- Task statement -
The result should be every line that contains the word "each", taken from the material.

- Data shown -
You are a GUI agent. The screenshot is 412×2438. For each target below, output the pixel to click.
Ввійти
...
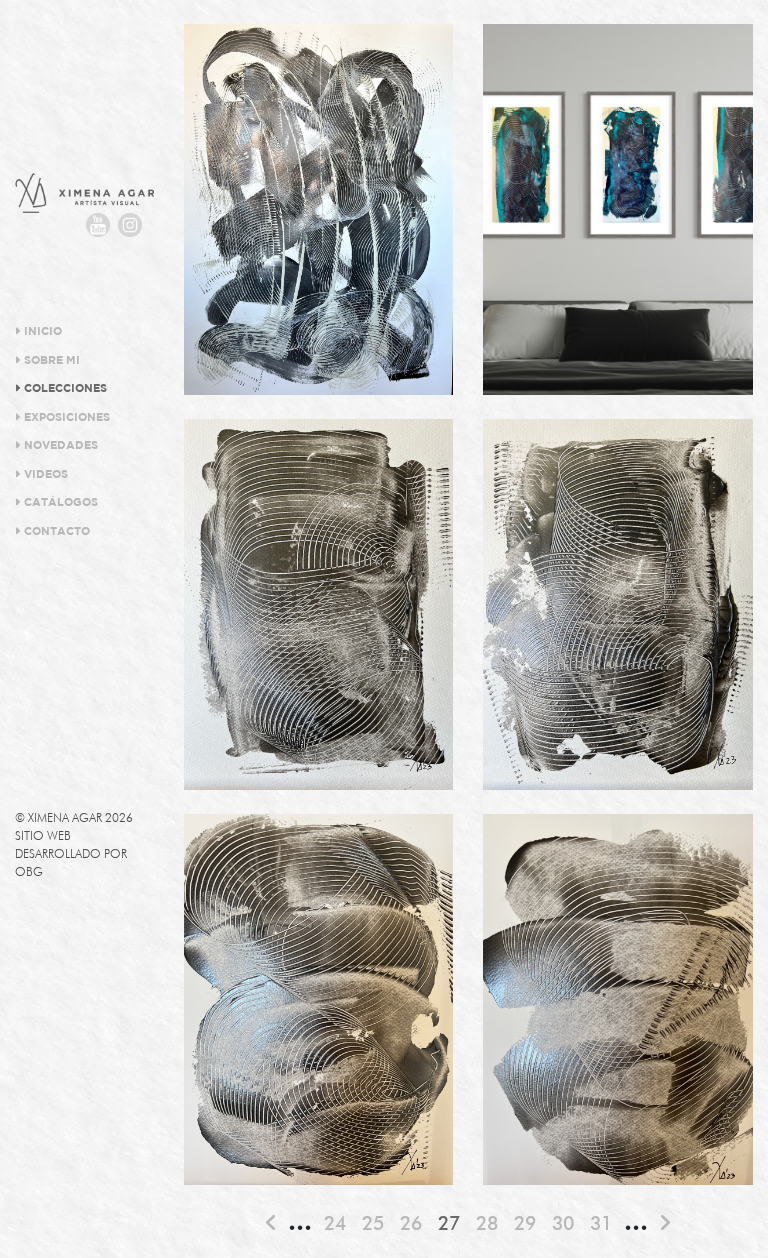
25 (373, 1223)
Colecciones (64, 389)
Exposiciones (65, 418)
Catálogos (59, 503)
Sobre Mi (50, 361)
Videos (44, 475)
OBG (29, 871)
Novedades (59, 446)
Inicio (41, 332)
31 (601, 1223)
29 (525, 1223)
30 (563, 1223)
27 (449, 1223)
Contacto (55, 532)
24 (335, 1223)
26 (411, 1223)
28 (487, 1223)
==
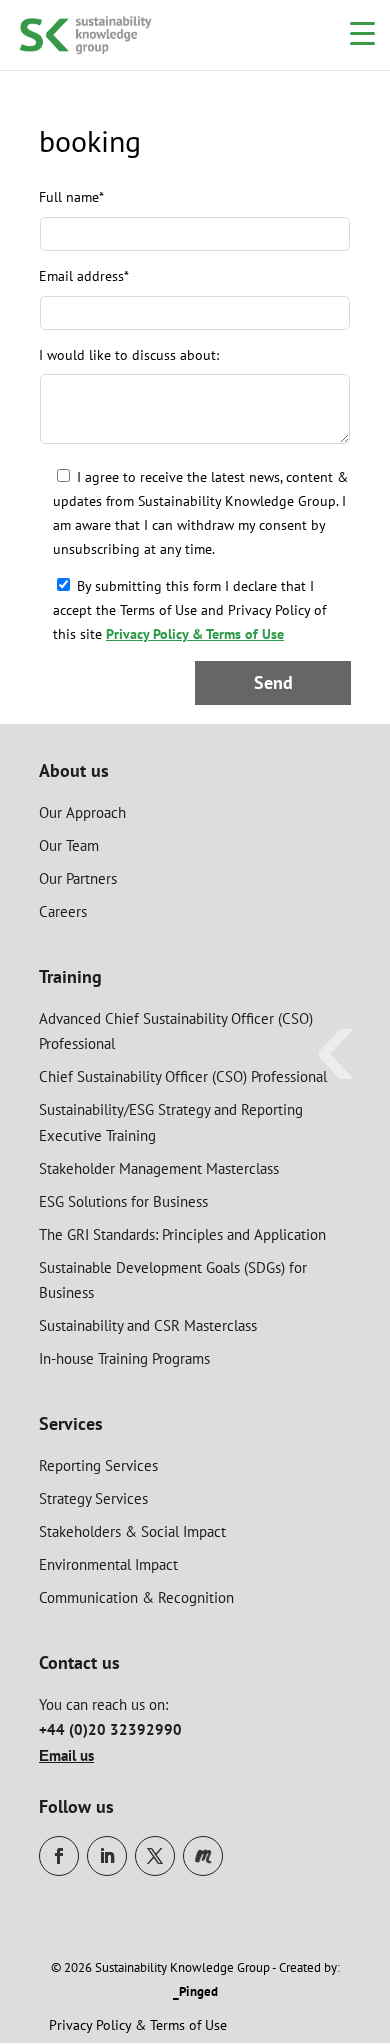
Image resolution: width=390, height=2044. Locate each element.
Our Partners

- Worked solution -
You are a GUI agent. The screenshot is 412×2438. For each target below, output the pixel to click.
Image resolution: width=390, height=2044. Locate each element.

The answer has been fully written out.